• _What you should do_: Copy out all lines of the records in which the word "arrows" appears.

• _Information supplied_:
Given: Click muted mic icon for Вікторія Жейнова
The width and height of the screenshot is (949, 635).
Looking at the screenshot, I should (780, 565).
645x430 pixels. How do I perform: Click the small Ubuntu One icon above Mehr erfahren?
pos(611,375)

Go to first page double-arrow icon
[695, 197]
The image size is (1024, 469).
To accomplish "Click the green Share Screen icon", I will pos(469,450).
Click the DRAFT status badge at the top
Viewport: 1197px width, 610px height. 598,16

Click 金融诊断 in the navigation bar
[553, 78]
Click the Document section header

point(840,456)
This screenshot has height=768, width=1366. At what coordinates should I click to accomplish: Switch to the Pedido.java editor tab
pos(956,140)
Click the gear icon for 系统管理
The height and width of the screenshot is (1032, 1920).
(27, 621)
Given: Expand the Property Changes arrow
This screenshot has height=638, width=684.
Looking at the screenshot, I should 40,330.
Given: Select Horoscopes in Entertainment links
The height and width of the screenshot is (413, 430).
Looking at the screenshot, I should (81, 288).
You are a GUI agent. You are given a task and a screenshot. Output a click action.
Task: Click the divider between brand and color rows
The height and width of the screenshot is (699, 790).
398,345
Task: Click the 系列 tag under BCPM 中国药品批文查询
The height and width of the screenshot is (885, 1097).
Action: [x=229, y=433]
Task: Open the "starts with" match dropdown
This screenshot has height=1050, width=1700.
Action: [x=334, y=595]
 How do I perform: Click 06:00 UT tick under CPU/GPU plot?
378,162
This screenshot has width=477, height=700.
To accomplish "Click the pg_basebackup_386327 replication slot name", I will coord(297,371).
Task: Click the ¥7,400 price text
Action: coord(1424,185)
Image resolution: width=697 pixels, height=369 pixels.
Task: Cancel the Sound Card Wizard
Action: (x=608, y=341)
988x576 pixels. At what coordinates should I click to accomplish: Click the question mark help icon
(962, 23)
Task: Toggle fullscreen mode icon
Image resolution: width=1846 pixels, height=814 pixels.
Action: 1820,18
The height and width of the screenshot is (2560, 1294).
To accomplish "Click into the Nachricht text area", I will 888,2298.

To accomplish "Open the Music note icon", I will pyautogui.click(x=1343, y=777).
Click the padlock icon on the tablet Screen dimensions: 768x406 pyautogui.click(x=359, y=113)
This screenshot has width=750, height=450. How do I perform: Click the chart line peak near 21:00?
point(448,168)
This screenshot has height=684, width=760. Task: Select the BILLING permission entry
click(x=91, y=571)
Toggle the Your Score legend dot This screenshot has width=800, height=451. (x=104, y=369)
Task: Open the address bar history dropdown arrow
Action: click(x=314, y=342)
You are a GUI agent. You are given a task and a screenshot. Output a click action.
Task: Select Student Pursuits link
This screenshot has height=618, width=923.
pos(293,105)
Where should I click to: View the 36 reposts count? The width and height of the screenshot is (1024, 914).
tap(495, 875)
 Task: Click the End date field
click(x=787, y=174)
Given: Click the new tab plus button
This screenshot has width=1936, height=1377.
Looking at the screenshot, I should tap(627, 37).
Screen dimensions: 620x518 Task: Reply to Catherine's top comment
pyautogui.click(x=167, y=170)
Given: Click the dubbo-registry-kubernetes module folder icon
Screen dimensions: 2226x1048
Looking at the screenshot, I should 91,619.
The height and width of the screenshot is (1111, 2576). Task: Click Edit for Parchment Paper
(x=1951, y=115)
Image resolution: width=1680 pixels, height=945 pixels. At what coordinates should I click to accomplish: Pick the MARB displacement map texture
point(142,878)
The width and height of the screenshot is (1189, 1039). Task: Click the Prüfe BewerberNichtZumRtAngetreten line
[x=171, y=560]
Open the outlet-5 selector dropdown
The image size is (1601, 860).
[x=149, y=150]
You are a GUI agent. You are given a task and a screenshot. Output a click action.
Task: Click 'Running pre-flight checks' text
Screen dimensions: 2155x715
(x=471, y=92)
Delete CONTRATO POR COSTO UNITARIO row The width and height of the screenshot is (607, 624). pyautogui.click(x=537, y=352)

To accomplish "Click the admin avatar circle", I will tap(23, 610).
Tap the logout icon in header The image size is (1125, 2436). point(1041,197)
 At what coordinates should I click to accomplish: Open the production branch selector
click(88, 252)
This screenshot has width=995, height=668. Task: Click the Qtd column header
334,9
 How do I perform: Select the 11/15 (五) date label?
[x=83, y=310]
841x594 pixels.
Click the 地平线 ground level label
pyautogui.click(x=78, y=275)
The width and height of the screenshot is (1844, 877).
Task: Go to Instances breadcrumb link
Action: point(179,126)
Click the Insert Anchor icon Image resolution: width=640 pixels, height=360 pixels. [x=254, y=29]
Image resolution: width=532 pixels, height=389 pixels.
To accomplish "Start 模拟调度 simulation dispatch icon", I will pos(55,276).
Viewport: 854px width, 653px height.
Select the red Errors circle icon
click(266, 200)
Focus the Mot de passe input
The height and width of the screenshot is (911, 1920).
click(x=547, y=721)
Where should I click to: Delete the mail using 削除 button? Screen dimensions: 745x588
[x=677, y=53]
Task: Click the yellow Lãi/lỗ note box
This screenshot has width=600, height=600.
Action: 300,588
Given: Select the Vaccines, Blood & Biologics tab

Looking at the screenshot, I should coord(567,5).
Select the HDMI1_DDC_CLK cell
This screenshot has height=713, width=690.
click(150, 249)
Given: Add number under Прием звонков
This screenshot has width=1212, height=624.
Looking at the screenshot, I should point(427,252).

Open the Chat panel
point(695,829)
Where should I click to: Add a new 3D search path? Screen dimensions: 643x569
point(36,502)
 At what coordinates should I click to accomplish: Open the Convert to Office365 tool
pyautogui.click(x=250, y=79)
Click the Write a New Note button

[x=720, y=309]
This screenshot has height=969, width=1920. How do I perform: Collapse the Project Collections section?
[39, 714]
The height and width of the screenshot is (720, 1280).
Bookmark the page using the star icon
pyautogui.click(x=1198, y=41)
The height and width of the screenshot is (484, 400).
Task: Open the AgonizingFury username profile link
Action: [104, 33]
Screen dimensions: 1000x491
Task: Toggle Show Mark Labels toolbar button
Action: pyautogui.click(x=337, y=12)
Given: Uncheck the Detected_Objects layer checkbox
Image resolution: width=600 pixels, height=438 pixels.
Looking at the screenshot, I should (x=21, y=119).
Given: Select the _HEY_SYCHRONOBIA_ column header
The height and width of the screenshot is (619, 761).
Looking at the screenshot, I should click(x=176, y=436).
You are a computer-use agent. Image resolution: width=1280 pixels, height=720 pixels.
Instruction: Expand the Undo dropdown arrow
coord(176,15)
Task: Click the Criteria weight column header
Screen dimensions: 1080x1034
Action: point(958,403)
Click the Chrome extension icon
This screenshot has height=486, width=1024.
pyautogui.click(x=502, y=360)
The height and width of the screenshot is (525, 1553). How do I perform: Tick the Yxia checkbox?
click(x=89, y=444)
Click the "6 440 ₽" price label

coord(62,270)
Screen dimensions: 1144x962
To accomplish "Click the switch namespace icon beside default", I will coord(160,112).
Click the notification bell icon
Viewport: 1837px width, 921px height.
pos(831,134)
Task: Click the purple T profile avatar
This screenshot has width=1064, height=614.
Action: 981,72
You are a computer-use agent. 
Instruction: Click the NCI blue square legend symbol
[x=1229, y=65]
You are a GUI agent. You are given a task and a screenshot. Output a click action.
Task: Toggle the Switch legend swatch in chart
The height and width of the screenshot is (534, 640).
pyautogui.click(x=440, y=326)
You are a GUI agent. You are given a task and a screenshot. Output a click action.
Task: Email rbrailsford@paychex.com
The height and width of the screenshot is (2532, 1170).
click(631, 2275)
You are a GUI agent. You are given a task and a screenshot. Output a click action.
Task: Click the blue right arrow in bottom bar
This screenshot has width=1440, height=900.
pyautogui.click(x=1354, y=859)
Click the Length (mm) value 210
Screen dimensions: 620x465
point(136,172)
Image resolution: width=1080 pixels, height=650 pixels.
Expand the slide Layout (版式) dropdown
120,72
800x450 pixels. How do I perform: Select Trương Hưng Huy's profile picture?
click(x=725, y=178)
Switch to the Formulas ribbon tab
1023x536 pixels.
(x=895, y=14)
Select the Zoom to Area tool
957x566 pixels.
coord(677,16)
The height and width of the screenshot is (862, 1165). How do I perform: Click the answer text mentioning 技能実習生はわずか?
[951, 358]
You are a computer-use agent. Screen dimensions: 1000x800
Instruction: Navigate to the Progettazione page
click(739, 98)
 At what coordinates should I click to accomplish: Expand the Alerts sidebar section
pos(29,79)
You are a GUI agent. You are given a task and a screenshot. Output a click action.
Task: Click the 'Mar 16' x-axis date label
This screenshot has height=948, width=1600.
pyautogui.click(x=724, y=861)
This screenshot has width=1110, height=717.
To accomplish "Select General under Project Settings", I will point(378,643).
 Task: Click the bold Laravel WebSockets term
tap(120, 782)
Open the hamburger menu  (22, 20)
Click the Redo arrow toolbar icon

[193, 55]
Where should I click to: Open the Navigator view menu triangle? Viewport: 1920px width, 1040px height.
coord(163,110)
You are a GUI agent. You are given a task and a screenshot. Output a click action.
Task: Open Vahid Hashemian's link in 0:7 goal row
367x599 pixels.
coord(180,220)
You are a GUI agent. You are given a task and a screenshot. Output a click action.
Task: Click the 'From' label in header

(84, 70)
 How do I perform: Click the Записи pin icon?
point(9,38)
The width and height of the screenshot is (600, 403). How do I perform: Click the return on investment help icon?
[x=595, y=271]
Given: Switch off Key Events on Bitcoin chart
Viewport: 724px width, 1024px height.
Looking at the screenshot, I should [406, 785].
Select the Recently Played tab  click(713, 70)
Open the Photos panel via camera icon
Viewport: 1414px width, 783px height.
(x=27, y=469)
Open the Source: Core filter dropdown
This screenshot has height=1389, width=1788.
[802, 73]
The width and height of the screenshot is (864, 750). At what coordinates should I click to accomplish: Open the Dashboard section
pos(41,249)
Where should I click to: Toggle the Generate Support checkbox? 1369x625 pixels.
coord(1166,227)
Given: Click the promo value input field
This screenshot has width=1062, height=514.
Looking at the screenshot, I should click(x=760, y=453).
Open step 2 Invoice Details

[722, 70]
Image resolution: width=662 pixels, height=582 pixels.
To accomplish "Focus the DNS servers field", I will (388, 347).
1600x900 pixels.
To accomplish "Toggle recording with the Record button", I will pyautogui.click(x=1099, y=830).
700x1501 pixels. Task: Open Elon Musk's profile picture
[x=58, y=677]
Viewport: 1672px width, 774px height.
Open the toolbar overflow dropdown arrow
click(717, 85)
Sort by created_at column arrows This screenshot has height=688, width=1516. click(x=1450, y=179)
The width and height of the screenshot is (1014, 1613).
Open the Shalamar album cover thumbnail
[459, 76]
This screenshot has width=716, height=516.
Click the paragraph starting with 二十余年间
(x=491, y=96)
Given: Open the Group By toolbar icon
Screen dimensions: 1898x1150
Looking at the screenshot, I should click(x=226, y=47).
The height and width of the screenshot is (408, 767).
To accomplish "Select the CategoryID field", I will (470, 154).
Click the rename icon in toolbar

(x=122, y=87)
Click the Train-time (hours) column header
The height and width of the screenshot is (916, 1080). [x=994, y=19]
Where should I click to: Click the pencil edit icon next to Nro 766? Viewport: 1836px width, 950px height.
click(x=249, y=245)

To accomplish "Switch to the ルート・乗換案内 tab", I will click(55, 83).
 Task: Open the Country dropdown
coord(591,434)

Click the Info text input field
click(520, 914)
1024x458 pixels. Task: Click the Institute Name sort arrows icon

• _Result_:
Sort by created_at column arrows This screenshot has height=688, width=1516. click(x=1450, y=179)
1024x458 pixels. Task: Click the Institute Name sort arrows icon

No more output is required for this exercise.